As early as May 1961, a Leftist group in Lagos, organized by Gogo Chu Nzeribe, Peter Ayodele Curtis-Joseph, Tanko Yakassai, M.O. Johnson, J.B. K. Thomas and a few others, had, in an extended public declaration, described itself as the “organization of workers, women,  farmers and farm laborers, peasants, artisans, teachers and intellectuals, small businessmen and women, professionals, lawyers, youths, students, the unemployed, the maimed, the deformed …”

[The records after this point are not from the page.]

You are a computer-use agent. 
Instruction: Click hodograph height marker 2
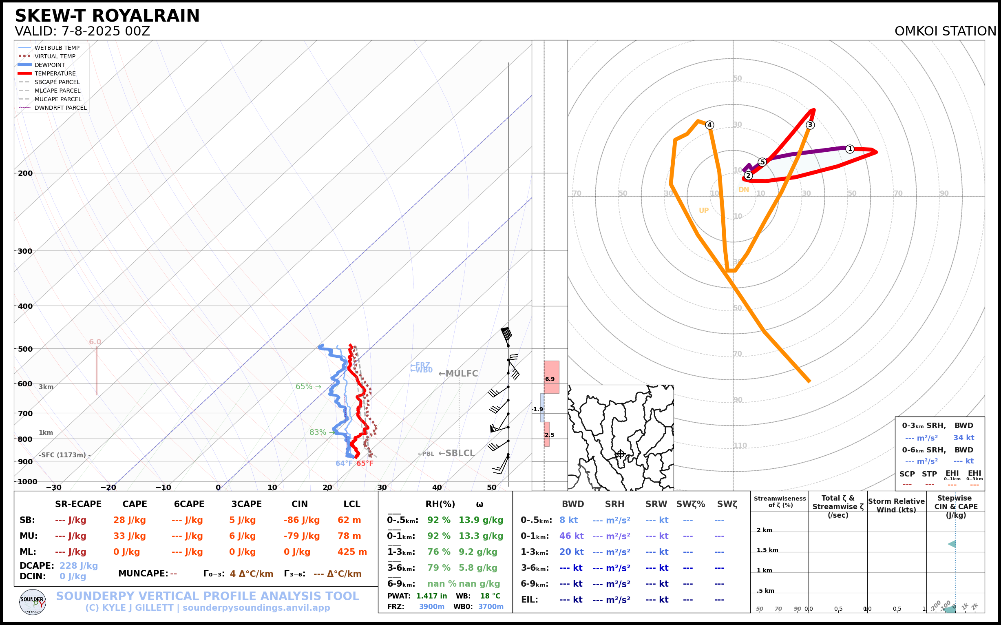(x=748, y=176)
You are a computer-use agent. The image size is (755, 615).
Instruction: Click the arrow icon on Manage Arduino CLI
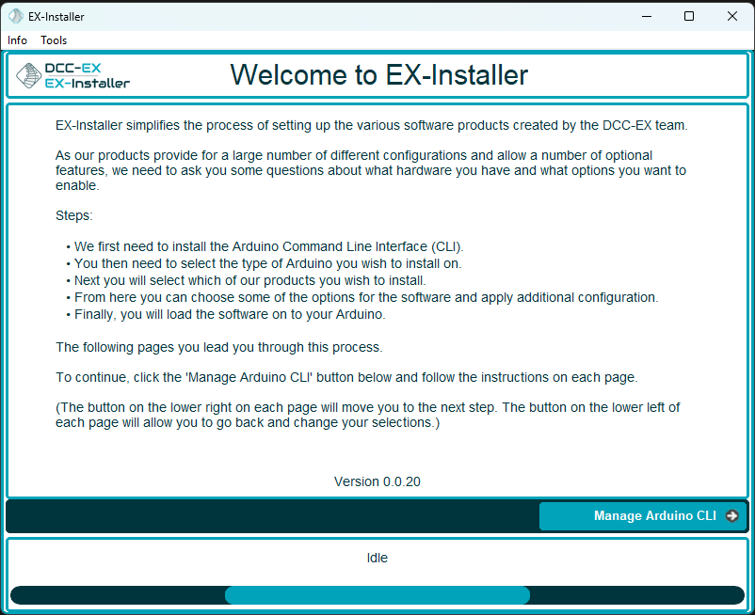tap(731, 516)
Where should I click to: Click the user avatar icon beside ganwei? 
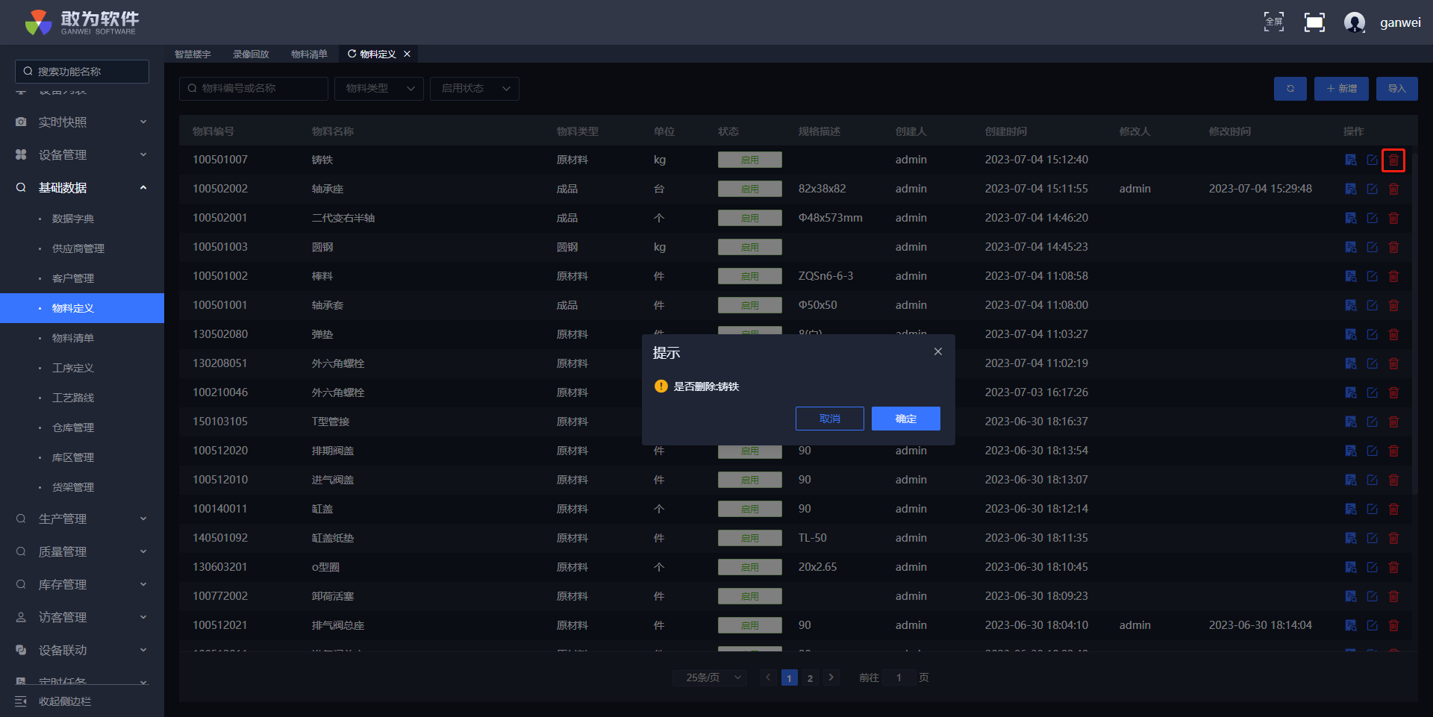coord(1354,22)
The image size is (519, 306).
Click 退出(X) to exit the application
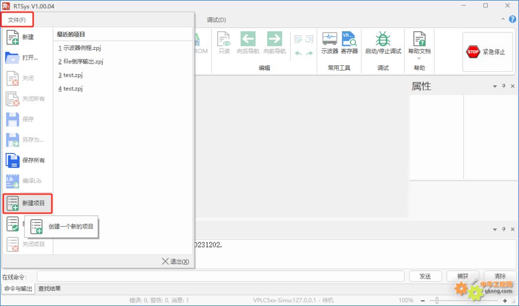pos(176,261)
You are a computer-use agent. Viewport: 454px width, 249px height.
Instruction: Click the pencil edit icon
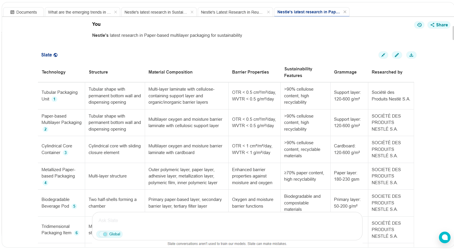(x=397, y=55)
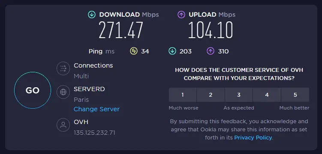Screen dimensions: 322x154
Task: Click the download result 271.47
Action: (x=121, y=30)
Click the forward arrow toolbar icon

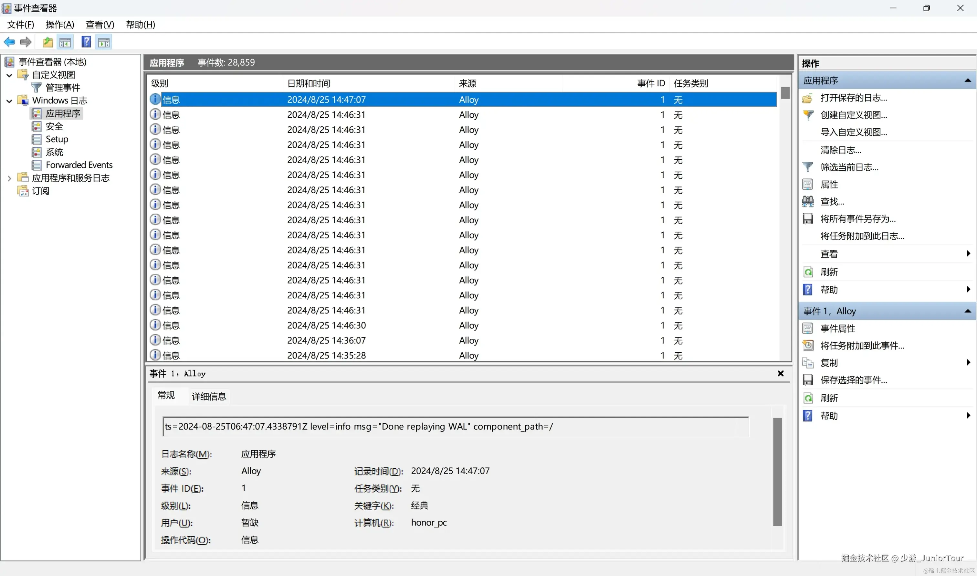pyautogui.click(x=26, y=42)
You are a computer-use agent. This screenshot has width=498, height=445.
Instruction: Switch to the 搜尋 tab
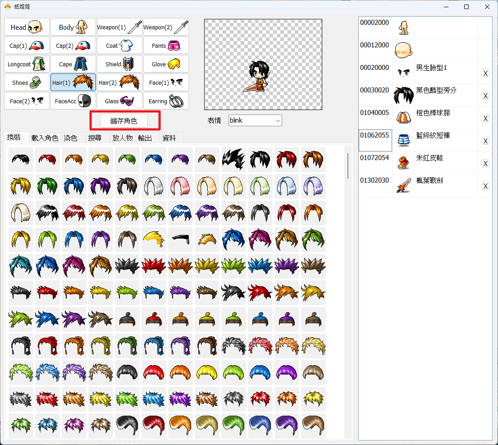[x=95, y=138]
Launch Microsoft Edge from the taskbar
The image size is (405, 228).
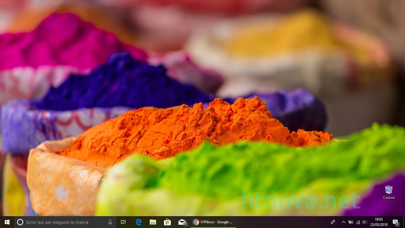click(138, 222)
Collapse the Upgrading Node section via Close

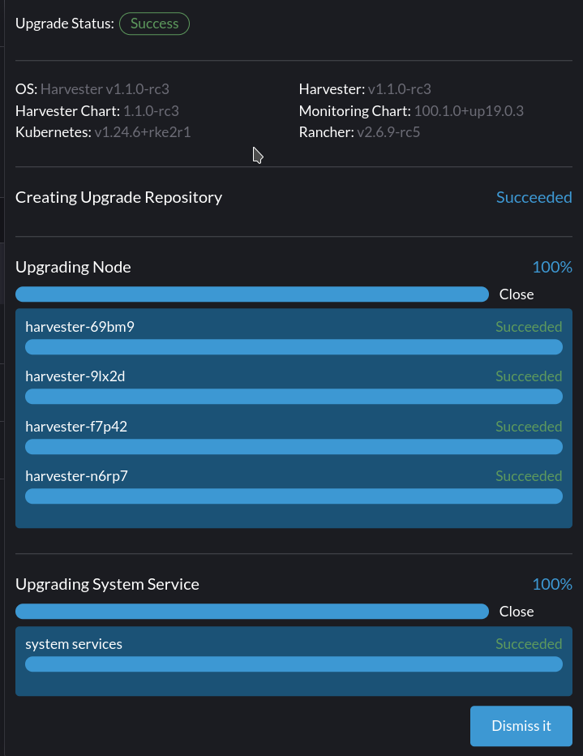pyautogui.click(x=516, y=294)
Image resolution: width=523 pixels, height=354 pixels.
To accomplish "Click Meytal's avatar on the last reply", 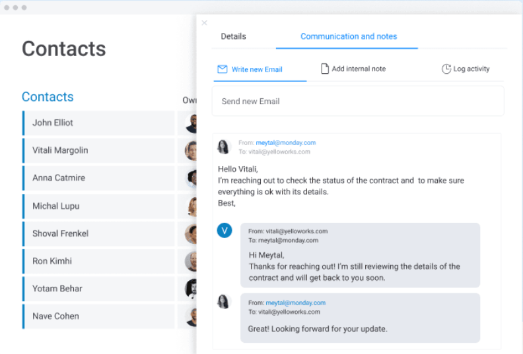I will click(x=223, y=302).
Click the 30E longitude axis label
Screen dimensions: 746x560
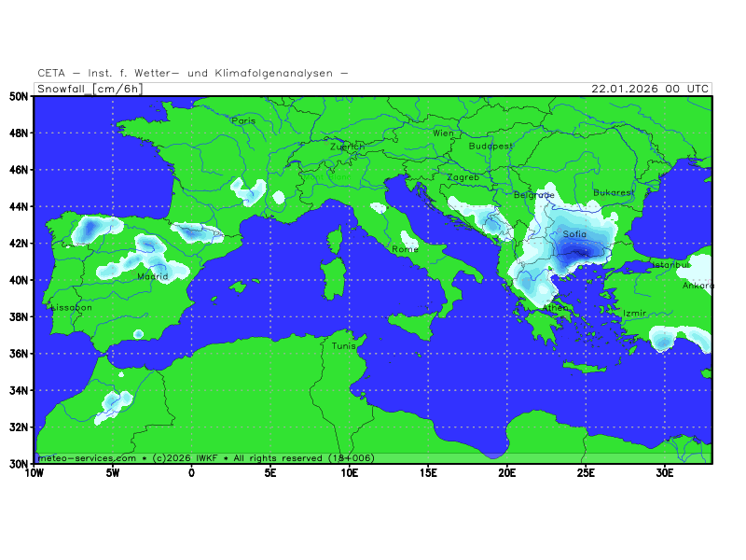(x=664, y=473)
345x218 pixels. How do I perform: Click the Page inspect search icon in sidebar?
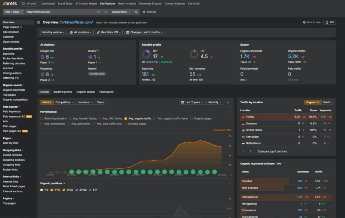pos(21,27)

This was a clear ideological selection which the authors justified this way: “These are the people who know misfortune and therefore are capable of waging limitless and courageous struggles until victory is won”. Left out of this long list was the “indigenous Nigerian capitalist and feudal class that had emerged as the virtual successors to the British colonialists”. The group pledged to “organize, unite and lead the peoples of Nigeria in a relentless and uncompromising fight against capitalism and capitalist exploitation of the Nigerian peoples”.

Significantly, these young Nigerians opposed regionalism and declared their commitment to “one undivided Nigeria, under unitary and centralized government”. And, consistently, they declared their belief in the creation of a “Union of African States” and “one common nationality for all Africans”.

The revolutionary Lagos group—let us call them so here—advocated a 40-hour week for all workers, full employment, unemployment benefits, social security, worker-participation in management, special allowances for “all labour that is especially risky or dirty”, adequate minimum wage, free medical treatment, free education, paid maternity leave, paid rest-time during nursing period ….”.

Putting itself forward as a vanguard in post-colonial nation-building, the group concluded its public declaration by repeating that it was formed to “lead the peoples of Nigeria in their just struggles for peace, friendship, national reconstruction, a better future, democracy and the triumph of socialism”.

That was the Nigerian Left about 57 years ago, just six months after independence. A contemporary people’s manifesto can proceed from here by indicating what has changed, what has remained and what has emerged.

*Madunagu, mathematician and journalist, writes from Calabar, Cross River State.